The team only measured the participants’ weight one year after they were diagnosed, by which time 2 per cent had gone into remission and half had gained weight, says Wu.

By the end of the study, 6 per cent had gone into remission at some point, says Wu. Of these people, around two-thirds required diabetes drugs to control their condition again within three years.

But by only recording the participants’ weight one year after they were diagnosed, the researchers don’t know whether they went on to gain weight or if other factors may have resulted in some of them coming out of remission, such as gaining weight specifically around their waist or accumulating fat in certain internal organs.

In contrast, one small clinical trial found that up to 86 per cent of people with type 2 diabetes who lost at least 15 kilogrammes went into remission within a year. People in studies like these often benefit from professional dietary management, physical exercise programmes, moral support, regular monitoring, feedback, reminders and encouragement, says Wu.

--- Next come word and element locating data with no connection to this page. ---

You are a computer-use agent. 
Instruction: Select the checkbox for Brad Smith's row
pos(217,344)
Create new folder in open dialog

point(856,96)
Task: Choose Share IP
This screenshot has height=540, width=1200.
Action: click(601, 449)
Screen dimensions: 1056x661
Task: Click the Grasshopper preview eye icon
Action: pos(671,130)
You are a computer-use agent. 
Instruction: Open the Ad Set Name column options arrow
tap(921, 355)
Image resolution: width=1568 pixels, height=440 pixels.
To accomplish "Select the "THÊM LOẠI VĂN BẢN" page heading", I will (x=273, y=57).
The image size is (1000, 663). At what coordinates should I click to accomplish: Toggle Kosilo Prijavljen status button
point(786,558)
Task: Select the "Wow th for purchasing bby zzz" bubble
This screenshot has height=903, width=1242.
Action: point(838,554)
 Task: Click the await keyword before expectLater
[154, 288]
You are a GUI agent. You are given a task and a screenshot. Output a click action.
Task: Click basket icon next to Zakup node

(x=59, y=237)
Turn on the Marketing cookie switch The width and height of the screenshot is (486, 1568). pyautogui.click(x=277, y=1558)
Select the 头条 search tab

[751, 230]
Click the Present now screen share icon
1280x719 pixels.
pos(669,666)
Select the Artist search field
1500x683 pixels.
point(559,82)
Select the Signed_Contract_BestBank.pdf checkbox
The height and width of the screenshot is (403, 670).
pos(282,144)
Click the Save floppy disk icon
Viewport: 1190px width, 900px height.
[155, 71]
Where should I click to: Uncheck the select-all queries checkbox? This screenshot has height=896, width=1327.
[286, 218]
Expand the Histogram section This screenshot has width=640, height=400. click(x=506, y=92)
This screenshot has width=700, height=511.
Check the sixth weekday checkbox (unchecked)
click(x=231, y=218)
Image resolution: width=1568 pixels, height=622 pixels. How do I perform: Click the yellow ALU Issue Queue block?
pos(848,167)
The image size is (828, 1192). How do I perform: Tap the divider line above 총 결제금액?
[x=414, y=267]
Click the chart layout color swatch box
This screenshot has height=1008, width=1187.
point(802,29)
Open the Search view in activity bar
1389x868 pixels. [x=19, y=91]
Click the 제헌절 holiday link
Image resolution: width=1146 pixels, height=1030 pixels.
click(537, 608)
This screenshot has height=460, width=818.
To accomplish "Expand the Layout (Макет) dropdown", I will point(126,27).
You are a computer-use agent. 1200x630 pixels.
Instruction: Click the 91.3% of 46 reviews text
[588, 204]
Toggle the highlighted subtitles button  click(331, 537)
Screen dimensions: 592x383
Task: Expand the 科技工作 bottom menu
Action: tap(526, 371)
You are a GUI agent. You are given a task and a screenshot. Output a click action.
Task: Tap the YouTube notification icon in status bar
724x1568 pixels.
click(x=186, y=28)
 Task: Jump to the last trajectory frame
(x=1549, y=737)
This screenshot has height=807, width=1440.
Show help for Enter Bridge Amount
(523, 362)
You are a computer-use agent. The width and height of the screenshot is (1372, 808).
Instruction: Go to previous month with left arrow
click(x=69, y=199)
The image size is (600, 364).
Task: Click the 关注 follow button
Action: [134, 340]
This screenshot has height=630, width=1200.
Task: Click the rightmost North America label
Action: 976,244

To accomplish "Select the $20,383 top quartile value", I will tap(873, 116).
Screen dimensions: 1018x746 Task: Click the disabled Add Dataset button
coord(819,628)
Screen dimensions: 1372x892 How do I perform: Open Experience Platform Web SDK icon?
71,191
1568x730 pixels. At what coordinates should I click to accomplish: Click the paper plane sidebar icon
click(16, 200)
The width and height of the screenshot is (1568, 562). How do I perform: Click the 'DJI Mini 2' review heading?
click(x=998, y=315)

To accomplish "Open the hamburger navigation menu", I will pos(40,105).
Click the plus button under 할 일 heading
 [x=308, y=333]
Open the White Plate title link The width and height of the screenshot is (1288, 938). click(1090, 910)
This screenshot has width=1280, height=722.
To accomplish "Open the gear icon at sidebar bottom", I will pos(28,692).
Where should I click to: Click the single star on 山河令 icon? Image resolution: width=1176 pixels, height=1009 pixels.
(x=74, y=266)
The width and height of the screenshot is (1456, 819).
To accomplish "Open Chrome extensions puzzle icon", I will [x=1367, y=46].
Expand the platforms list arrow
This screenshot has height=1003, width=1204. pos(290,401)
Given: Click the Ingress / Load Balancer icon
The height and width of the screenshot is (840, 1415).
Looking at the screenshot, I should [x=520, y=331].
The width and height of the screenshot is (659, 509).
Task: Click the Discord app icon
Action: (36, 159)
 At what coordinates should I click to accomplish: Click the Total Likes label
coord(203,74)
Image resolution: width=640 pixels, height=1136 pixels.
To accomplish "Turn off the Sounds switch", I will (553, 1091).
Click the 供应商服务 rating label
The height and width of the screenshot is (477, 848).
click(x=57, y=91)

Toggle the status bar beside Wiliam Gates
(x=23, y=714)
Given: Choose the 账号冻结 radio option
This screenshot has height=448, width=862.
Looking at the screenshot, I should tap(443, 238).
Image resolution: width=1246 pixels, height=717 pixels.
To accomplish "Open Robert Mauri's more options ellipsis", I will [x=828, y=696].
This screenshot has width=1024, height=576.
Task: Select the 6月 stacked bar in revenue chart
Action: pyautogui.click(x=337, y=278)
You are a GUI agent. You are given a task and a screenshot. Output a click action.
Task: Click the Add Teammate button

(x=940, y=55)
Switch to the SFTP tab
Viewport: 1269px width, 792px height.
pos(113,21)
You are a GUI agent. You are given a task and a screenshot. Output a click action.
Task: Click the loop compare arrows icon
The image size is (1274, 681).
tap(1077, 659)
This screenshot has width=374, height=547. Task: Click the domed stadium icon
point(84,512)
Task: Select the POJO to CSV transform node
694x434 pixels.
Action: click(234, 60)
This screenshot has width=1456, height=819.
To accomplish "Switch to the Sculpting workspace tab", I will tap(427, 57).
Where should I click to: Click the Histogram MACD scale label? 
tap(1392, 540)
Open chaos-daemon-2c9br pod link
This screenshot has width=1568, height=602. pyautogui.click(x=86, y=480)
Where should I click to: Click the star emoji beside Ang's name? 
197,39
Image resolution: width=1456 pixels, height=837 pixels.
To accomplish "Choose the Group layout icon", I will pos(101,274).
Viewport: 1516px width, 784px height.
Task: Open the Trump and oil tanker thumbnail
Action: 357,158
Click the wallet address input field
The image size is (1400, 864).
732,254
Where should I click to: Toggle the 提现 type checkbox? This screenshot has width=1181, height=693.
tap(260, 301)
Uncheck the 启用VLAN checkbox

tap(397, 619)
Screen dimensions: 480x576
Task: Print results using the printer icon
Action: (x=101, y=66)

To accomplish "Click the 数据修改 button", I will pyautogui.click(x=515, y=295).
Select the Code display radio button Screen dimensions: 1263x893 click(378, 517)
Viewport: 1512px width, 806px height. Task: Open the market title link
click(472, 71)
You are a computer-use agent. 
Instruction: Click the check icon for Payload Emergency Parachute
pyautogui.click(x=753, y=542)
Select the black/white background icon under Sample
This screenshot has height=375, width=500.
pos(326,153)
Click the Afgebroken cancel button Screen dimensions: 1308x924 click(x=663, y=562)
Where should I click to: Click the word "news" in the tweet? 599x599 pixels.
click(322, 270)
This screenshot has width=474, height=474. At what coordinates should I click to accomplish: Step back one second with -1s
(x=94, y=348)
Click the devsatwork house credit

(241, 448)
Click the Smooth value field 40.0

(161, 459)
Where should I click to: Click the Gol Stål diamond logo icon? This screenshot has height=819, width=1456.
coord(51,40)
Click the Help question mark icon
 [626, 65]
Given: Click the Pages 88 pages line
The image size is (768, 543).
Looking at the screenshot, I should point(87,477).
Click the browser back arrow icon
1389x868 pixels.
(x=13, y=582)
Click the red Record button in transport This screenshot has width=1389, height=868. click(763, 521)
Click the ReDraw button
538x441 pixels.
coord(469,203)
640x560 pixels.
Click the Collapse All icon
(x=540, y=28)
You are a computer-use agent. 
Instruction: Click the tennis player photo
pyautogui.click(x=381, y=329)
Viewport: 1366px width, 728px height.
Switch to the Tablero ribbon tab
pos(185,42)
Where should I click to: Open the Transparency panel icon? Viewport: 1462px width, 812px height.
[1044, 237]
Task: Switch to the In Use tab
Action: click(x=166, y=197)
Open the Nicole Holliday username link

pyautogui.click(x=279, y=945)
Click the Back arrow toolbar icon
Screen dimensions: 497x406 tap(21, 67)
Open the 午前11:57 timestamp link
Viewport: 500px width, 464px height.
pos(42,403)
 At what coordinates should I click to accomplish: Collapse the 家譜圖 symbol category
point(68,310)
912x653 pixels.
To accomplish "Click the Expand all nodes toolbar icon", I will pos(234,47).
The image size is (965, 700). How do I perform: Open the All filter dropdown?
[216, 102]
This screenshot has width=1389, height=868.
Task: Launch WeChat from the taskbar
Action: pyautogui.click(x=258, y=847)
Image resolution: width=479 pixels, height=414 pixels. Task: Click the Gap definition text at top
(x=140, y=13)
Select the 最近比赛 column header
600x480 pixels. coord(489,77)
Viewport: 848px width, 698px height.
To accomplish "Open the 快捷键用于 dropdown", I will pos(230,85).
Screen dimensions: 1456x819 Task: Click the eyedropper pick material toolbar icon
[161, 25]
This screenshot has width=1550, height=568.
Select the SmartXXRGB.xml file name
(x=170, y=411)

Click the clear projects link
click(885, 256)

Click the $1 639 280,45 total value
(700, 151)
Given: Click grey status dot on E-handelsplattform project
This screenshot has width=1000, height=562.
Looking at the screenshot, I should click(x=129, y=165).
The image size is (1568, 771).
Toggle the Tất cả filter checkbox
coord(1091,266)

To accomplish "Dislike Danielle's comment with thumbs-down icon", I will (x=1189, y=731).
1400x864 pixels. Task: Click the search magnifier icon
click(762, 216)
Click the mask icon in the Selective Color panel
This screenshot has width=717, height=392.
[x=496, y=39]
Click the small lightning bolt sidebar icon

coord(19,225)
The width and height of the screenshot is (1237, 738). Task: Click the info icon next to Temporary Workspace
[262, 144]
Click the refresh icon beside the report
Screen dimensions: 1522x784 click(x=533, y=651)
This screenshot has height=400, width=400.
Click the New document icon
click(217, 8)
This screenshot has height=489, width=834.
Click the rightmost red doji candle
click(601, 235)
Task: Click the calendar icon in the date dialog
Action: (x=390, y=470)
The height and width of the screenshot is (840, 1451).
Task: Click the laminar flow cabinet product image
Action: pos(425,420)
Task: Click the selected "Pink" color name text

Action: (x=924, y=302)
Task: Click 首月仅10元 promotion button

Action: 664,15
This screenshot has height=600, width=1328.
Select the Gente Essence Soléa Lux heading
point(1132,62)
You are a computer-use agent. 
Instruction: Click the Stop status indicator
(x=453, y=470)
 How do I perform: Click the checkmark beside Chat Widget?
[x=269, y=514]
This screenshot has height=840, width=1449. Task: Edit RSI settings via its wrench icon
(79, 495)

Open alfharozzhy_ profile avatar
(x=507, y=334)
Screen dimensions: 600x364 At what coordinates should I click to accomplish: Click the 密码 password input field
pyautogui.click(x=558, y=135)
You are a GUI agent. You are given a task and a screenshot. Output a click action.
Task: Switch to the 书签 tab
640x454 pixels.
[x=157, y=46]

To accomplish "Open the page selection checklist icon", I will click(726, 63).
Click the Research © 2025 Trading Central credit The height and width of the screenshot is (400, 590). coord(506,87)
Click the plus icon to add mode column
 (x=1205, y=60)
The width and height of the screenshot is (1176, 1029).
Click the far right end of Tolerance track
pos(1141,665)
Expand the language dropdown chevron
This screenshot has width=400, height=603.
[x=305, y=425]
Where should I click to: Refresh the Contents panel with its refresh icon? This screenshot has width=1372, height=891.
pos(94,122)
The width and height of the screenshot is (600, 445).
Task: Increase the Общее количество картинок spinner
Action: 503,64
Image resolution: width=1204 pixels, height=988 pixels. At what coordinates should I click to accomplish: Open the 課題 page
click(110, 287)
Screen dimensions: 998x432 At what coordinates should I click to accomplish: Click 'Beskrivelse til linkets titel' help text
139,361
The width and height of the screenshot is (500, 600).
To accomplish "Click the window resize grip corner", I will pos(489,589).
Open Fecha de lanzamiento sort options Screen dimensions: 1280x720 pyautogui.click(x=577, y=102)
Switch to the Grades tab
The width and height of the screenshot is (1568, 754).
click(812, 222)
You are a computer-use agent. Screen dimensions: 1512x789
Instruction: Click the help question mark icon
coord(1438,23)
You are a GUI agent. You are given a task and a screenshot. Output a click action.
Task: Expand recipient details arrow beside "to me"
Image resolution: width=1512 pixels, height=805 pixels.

But even people who take part in the control arm of some clinical trials, who may not be put on intensive weight loss programmes, have better remission rates than those seen in Wu’s team’s study.

That may be because, outside of clinical trials, doctors are often more hesitant to recommend that people with type 2 diabetes stop their treatments, he says. It is also probably related to differences in how remission is defined, as trials often require only one healthy HbA1c reading, says Wu.